(Screen grounding lines)
_ _ _ _
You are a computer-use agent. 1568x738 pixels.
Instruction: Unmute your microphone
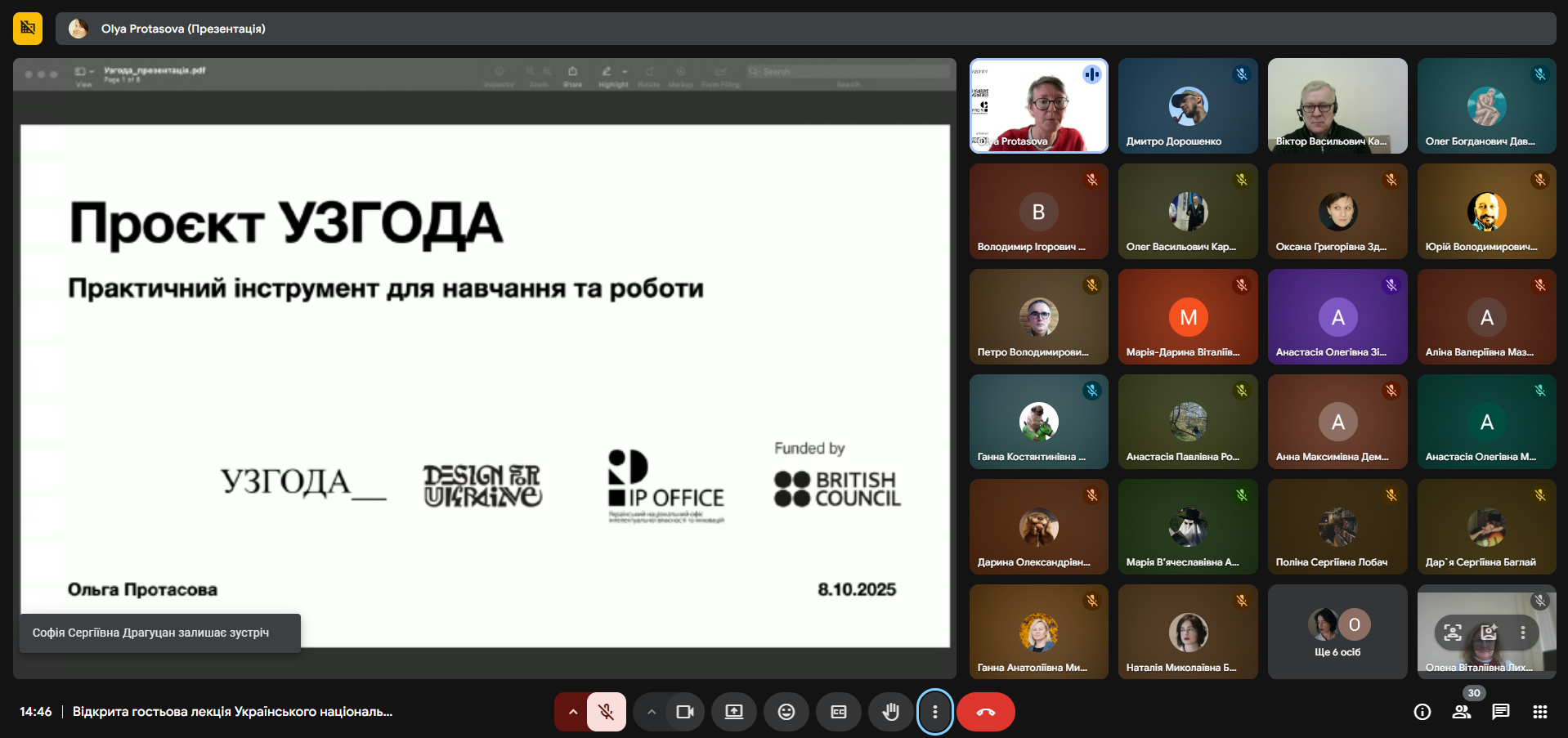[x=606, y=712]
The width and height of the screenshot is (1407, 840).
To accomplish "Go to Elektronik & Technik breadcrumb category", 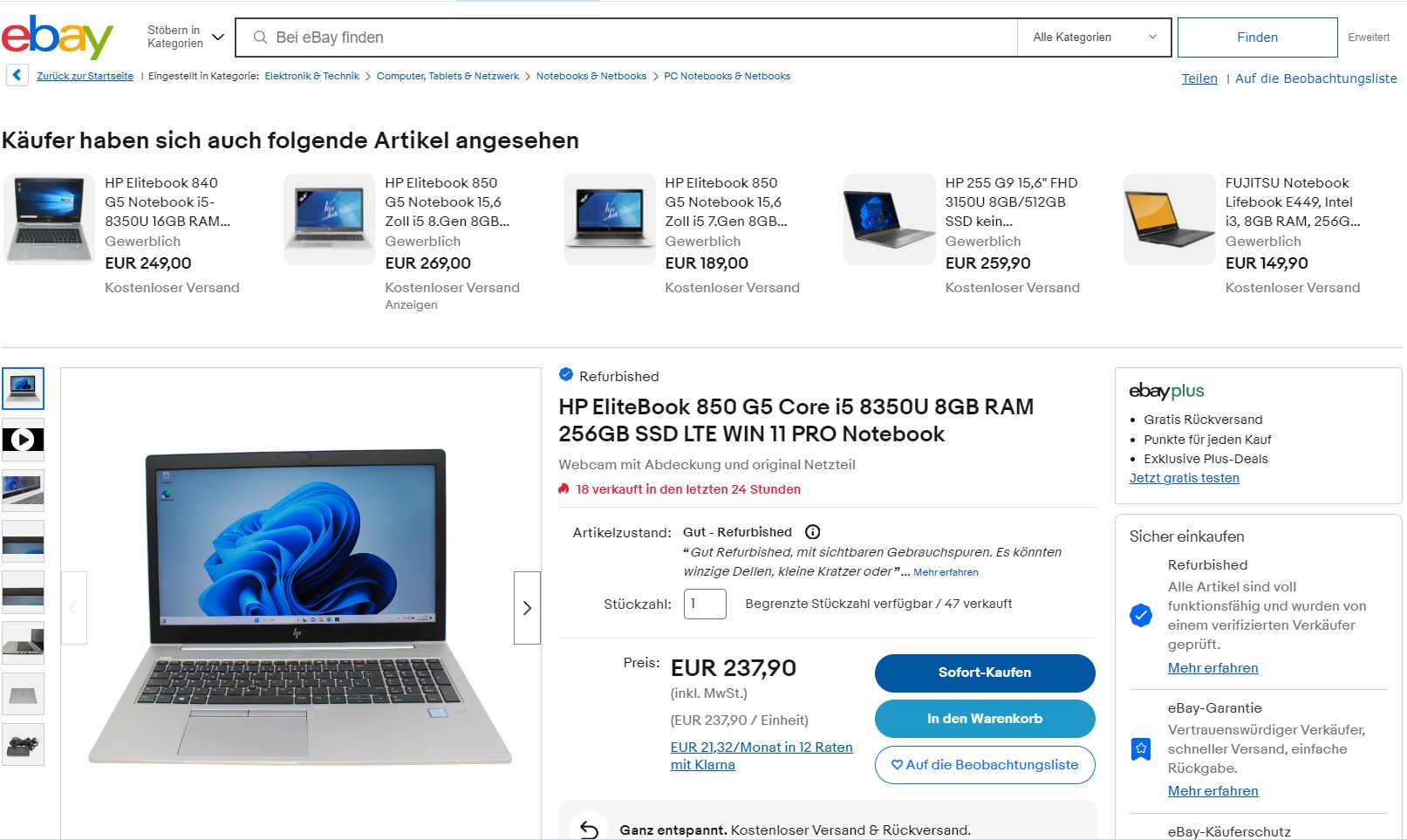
_ _ _ _
◆ **EXERCISE OBJECTIVE**:
Copy the lines above word for word, leaving out the pictures.

◆ **ANSWER IN FULL**:
You are a computer-use agent. 1568x738 pixels.
Instruction: Unmute your microphone
[x=606, y=712]
The width and height of the screenshot is (1407, 840).
To accomplish "Go to Elektronik & Technik breadcrumb category", 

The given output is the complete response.